The AOL data are distributed as a compressed archive which uncompresses to 10 text files totalling about 2.12 Gb. I used a program called TextPipe Pro to extract all of the searches with 'history' in them. I then loaded these into Concordance, another commercial program, to do the text analysis. True to its name, Concordance lets you create concordances and tables of collocations. (Readers of this blog will know that both of these tasks could be easily accomplished with a programming language like Python, but I wanted to show that you don't have to be able to program to do simple data mining.) The process of extracting the searches and creating a concordance for the 57291 tokens of 'history' was very fast. It took less than five minutes on a not-very-expensive desktop computer running Win XP.

Given a concordance, we are in a position to explore what kinds of searches include the word 'history'. For example, suppose someone is interested in US History. They could frame their search in many ways: 'American history', 'history of the United States', and so on. If you are trying to reach users with an online history site, you want to know what kinds of searches they are going to use to get to you. The table below shows the various possibilities that were used by AOL searchers more than fifty times. (Note that I don't include searches for individual states, that the phrase 'American history' is a substring of other phrases like 'African American history' and 'Latin American history', and that the concordance program allows us to search for collocations separated by intervening words.)

american history 998
us history 379
american X history 99
history X american 92
united X history 85
states history 83
history X X america 78
us X history 67
american X X history 63
america history 62

These data seem to indicate a fairly strong preference for the adjectival form. People, in other words, prefer to think of the subject as American or US History rather than the History of the US or of America. The AOL data provide stronger evidence for this search than for most others, but the pattern appears in other regional or national contexts. For example, 'european history' (67) vs. 'history of europe' (3), 'chinese history' (32) vs. 'history of china' (17). More work would obviously be needed to make any kind of strong claim. And some thematic subjects show the opposite pattern, e.g., 'technology history' (4) vs. 'history of technology' (10).

Digging in the search data reveals some unexpected patterns. Some people search for historical topics using a possessive like 'alaska's history' (11), 'canada's history' (5), or 'china's history' (2). When I was adding meta tags to our History Department website, this one never occurred to me but it makes sense in retrospect.

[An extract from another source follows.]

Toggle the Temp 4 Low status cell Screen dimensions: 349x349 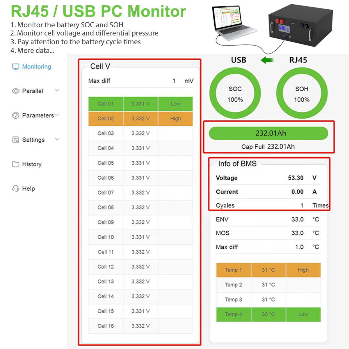pyautogui.click(x=303, y=314)
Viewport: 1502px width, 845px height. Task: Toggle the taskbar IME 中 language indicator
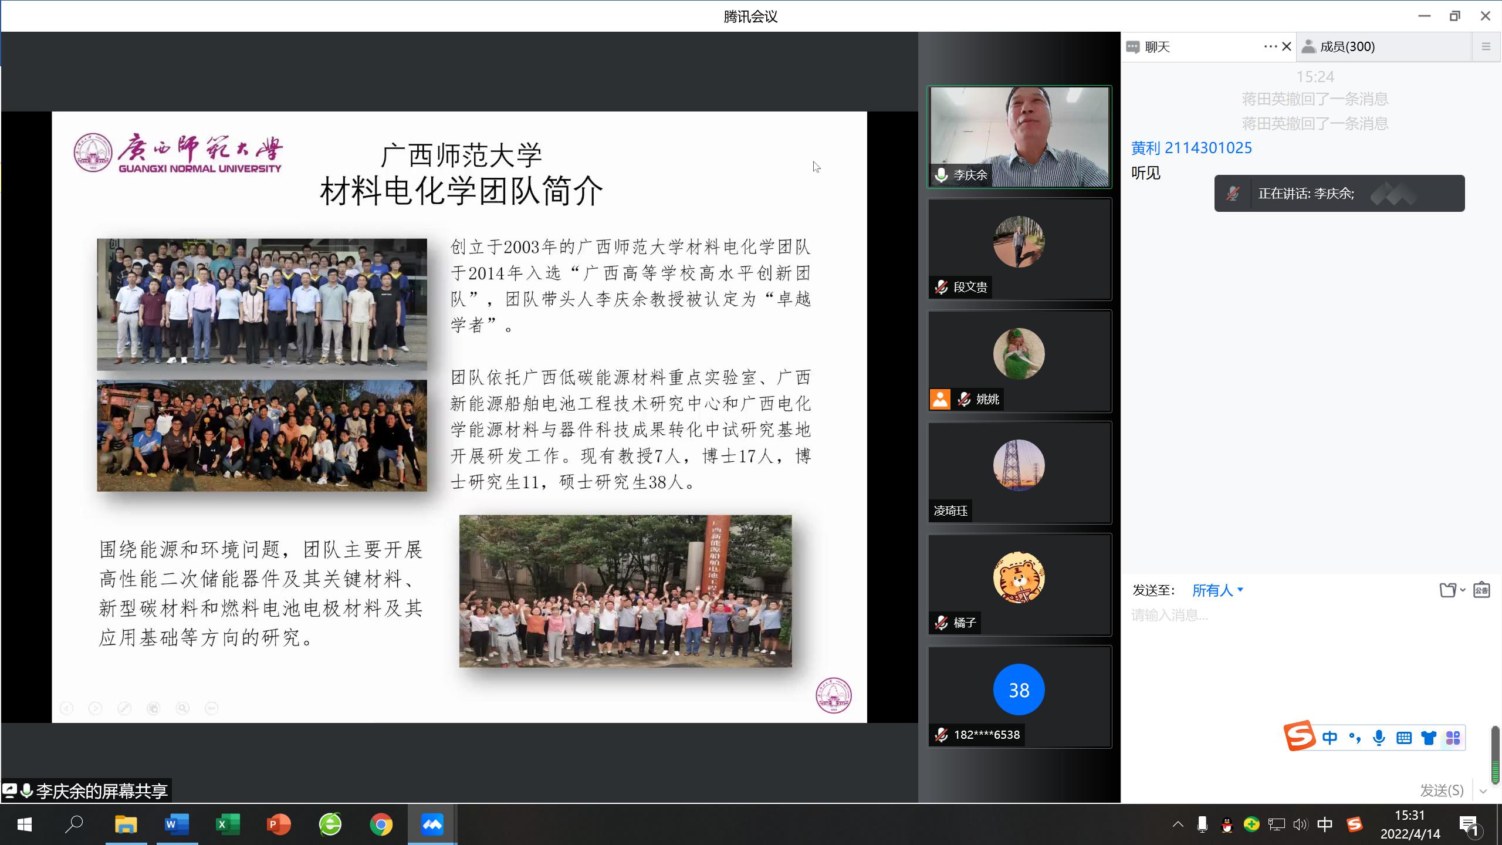[x=1324, y=824]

If you sort the data by the right context (the stuff that appears after the word 'history') you also find that many people are trying to use dates to limit their searches in a way that most search engines don't allow.

england history 1350 to 1850
french history 1400's
world history 1500 through 1850
world history 1500-1750
women history 1620-1776
italian history 1750's
ancient history 1735 bc
russian history 1880-1900
texas history 1890s law
texas history 1900s news
salvadoran history 1980s
east harlem history 19th century

Unfortunately, searching for '1400's' won't yield dates in the range 1400-1499, it will merely match the literal string '1400's'. Likewise, searching for '1350 to 1850' will only return pages that have '1350' or '1850' in them. Searching for '19th century' will give better results but still miss many relevant documents. I hope that companies that are working on search engines have noticed that people want to do these kind of searches, as it would make the web much more useful for historical research if you could.

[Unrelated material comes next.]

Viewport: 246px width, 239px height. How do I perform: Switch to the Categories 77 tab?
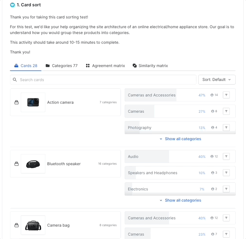62,66
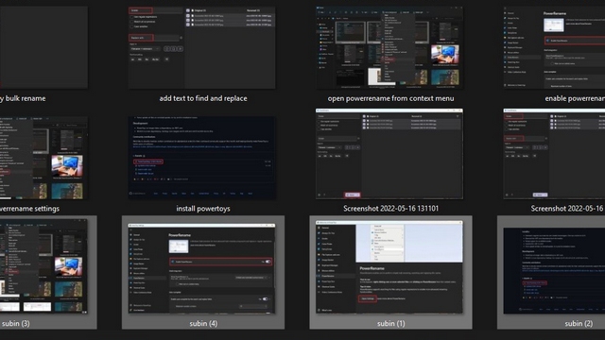Click the 'install powertoys' file name label
The image size is (605, 340).
coord(203,209)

The prepositional form really comes into its own for more idiosyncratic searches. Apparently people want to know the histories of

1892 carlsbad austria china teapots
a and w root beer
alfredo sauce
banoffee pie
bingham hill cemetery
blood gangs and hand shakes
celtic body art
coleus plant
dental hygiene in america
do rags
easter egg hunt
emlen physick
everything video game releated
family feud
fat tuesday
girls sweet sixteen birthdays
gorzkie zale
half pipe in snowboarding
hex nuts
impala ss
irrational numbers
jang bo go
k9 german sheppards
l'eggs hosiery
laminated dough
macho man
motion offense in basketball
national pi day
paper marbling
quad rugby
resident evil
residential wiring systems
shaving legs
toilet paper
tv dinners
using wine
v8 juice
vikings ruins in okla
watts towers
yankee doodle dandy
zombie movies

There's no adjectival form for these. The history of sport may be interesting to sport historians, but to whom is the history of hex nuts interesting? More people than you'd think.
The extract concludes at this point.